Together with Peysakh Marek, Ginsburg compiled an anthology of Yiddish-language folk songs (Evreiskiia narodnyia piesni v Rossii), which was published as a supplement to Voskhod in 1901, and came to be regarded as a landmark work in Jewish folklore.

In 1903 Ginsburg founded Der fraynd (The Friend), the first Yiddish-language newspaper to be published in St. Petersburg, and the first Yiddish daily in the Russian Empire. With its high literary and orthographic standards, the paper is credited with helping to shape the development of modern Yiddish culture.

Ginsburg withdrew as an editor at Der fraynd in 1908 and in the following years devoted himself more fully to studies of the political, social, and cultural history of Russian Jewry. In 1913 he published a study of Russian Jews at the time of the invasion of Russia in 1812 during the Napoleonic Wars (Otechestvennaya voina 1812 goda i russkie yevrei). He also co-edited the Russian-language journal Perezhitoe (1908–1913), which specialized in the publication of primary sources for Russian Jewish history.

In 1919 Ginsburg became a professor of Jewish history at the newly opened Institute of Higher Jewish Studies in Petrograd – as St. Petersburg was by then known – which offered the first university-level program in Jewish studies in Russia. He continued to teach there until the institute closed, in 1925, by which time the Soviet Union had been established (in 1922), and the city had been renamed Leningrad (in 1924).

Ginsburg emigrated from the Soviet Union in 1930, settling at first in Paris. Around 1933 he immigrated to the United States and settled in New York City. There he published popular historical essays regularly in the Yiddish-language newspaper Forverts (Jewish Daily Forward). A three-volume Yiddish-language collection of Ginsburg's historical writings on Russian Jewry (Historishe verk) was published in New York in 1937–1938; two additional volumes of collected writings were published posthumously, in 1944 and 1946.

**STUDY MATERIAL:**

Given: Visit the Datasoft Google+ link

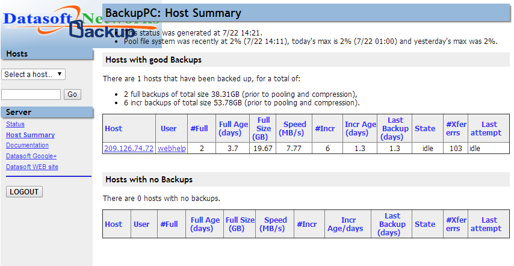Looking at the screenshot, I should pyautogui.click(x=31, y=156).
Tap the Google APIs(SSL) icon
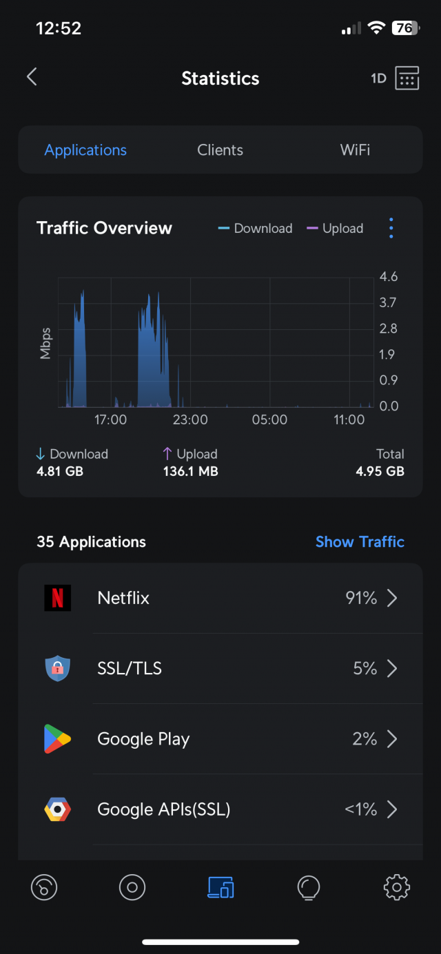 pyautogui.click(x=57, y=809)
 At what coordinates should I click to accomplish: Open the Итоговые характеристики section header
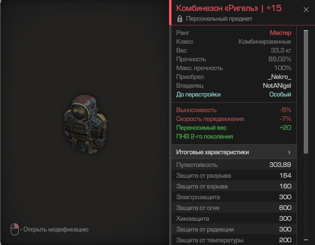(234, 152)
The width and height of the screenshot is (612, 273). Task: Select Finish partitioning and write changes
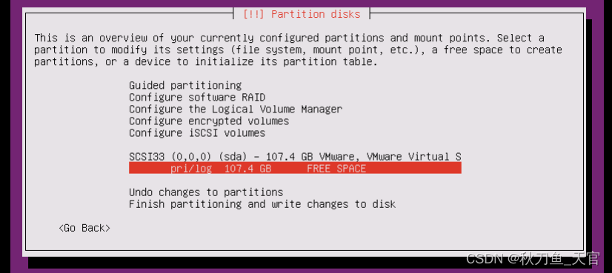click(262, 204)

**EXERCISE OBJECTIVE:** Write down the entire text about Ginsburg word for word. The items are not used for any work that follows.

**EXPECTED OUTPUT:**
Together with Peysakh Marek, Ginsburg compiled an anthology of Yiddish-language folk songs (Evreiskiia narodnyia piesni v Rossii), which was published as a supplement to Voskhod in 1901, and came to be regarded as a landmark work in Jewish folklore.

In 1903 Ginsburg founded Der fraynd (The Friend), the first Yiddish-language newspaper to be published in St. Petersburg, and the first Yiddish daily in the Russian Empire. With its high literary and orthographic standards, the paper is credited with helping to shape the development of modern Yiddish culture.

Ginsburg withdrew as an editor at Der fraynd in 1908 and in the following years devoted himself more fully to studies of the political, social, and cultural history of Russian Jewry. In 1913 he published a study of Russian Jews at the time of the invasion of Russia in 1812 during the Napoleonic Wars (Otechestvennaya voina 1812 goda i russkie yevrei). He also co-edited the Russian-language journal Perezhitoe (1908–1913), which specialized in the publication of primary sources for Russian Jewish history.

In 1919 Ginsburg became a professor of Jewish history at the newly opened Institute of Higher Jewish Studies in Petrograd – as St. Petersburg was by then known – which offered the first university-level program in Jewish studies in Russia. He continued to teach there until the institute closed, in 1925, by which time the Soviet Union had been established (in 1922), and the city had been renamed Leningrad (in 1924).

Ginsburg emigrated from the Soviet Union in 1930, settling at first in Paris. Around 1933 he immigrated to the United States and settled in New York City. There he published popular historical essays regularly in the Yiddish-language newspaper Forverts (Jewish Daily Forward). A three-volume Yiddish-language collection of Ginsburg's historical writings on Russian Jewry (Historishe verk) was published in New York in 1937–1938; two additional volumes of collected writings were published posthumously, in 1944 and 1946.